I am currently analysing ChipSeq data from 4 different proteins in order to build up some idea of correlations between and across the c. elegens genome. Essentially I want to see where each protein overlaps with the others and where.
So far I have called peaks on all of my data sets (which include biological and technical replicates) I am now browsing data before I start comparing to find correlations (overlaps, intersections etc).
Some of my data is quite noisy, and in order to get the best out of it I have run MACS2 on a relatively low pvalue threshold (5e-2) and then only taken peaks which are confirmed across technical and biological replicates, hoping to catch noise and wrongly called peaks at this step. It seems to have worked empirically and I am seeing sensible results. However, this is my first solo bioinformatics project and I just wanted to check to see if this was a sensible method.
Is anyone able to recommend a better method? Is my MACS2 cutoff prohibitively low? Can anyone point me to papers which details methods for this sort of thing?
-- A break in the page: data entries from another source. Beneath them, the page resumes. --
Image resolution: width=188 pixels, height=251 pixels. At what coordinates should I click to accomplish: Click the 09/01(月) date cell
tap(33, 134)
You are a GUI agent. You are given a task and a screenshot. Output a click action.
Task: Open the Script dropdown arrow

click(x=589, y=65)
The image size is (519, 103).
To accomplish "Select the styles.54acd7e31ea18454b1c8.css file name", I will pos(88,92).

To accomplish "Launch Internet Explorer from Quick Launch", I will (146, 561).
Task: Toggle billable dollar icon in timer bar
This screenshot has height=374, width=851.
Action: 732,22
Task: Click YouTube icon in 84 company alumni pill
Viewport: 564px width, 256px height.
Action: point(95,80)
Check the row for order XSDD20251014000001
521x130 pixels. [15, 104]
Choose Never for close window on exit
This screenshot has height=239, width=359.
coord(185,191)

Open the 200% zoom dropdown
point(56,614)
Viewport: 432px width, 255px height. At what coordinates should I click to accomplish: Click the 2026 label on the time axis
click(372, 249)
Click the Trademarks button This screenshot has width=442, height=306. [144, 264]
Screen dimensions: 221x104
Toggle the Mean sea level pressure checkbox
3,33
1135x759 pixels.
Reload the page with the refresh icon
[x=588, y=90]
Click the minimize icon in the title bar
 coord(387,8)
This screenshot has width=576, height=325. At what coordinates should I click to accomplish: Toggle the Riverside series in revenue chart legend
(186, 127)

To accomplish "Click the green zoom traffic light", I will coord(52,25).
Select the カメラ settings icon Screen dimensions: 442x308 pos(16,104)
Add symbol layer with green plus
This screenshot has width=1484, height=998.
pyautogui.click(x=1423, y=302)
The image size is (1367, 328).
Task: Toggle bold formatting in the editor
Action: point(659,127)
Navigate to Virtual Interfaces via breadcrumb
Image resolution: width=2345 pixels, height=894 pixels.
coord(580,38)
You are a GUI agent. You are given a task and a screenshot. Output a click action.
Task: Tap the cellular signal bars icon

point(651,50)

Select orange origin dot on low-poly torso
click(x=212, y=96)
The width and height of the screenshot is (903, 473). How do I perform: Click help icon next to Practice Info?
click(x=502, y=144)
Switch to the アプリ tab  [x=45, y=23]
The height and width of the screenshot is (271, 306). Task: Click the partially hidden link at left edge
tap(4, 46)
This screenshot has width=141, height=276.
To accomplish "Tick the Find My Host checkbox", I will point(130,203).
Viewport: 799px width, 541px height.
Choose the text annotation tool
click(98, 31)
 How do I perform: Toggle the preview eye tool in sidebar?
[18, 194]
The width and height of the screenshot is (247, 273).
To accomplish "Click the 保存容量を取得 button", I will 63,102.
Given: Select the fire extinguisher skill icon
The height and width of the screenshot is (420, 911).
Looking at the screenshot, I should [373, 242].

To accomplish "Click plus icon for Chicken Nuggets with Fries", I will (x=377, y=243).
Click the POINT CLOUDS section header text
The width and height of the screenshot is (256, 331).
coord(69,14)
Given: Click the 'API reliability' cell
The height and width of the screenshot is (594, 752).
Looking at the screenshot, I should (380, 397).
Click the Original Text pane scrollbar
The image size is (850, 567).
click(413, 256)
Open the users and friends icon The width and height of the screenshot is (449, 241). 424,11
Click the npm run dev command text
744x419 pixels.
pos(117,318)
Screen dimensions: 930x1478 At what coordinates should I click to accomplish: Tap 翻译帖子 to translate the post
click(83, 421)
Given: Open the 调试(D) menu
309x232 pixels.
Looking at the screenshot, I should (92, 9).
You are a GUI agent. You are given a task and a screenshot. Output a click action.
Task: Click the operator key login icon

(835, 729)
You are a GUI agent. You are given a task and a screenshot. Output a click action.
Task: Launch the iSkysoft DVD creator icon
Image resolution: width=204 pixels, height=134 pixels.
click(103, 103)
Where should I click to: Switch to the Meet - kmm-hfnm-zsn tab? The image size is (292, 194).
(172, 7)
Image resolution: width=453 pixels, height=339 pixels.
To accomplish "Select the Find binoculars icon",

I bow to the greater knowledge and wisdom of this community. Many thanks.
Thanks for your comment. I am making my way through the papers you recommend.
Are there any studies on the advantages of using pvalue over qvalue? I think my methods will come under a fair amount of scrutiny and I'd love to have something solid to back it up.
From what I recall, the author of macs, Tao Liu, recommended the q value over the p value. You can join the macs mailing list and ask him directly about this. My guess is that the q value is more empirical as it's based on the number of false positives in the input control, while the p value is based on a model of the data which is probably too simple.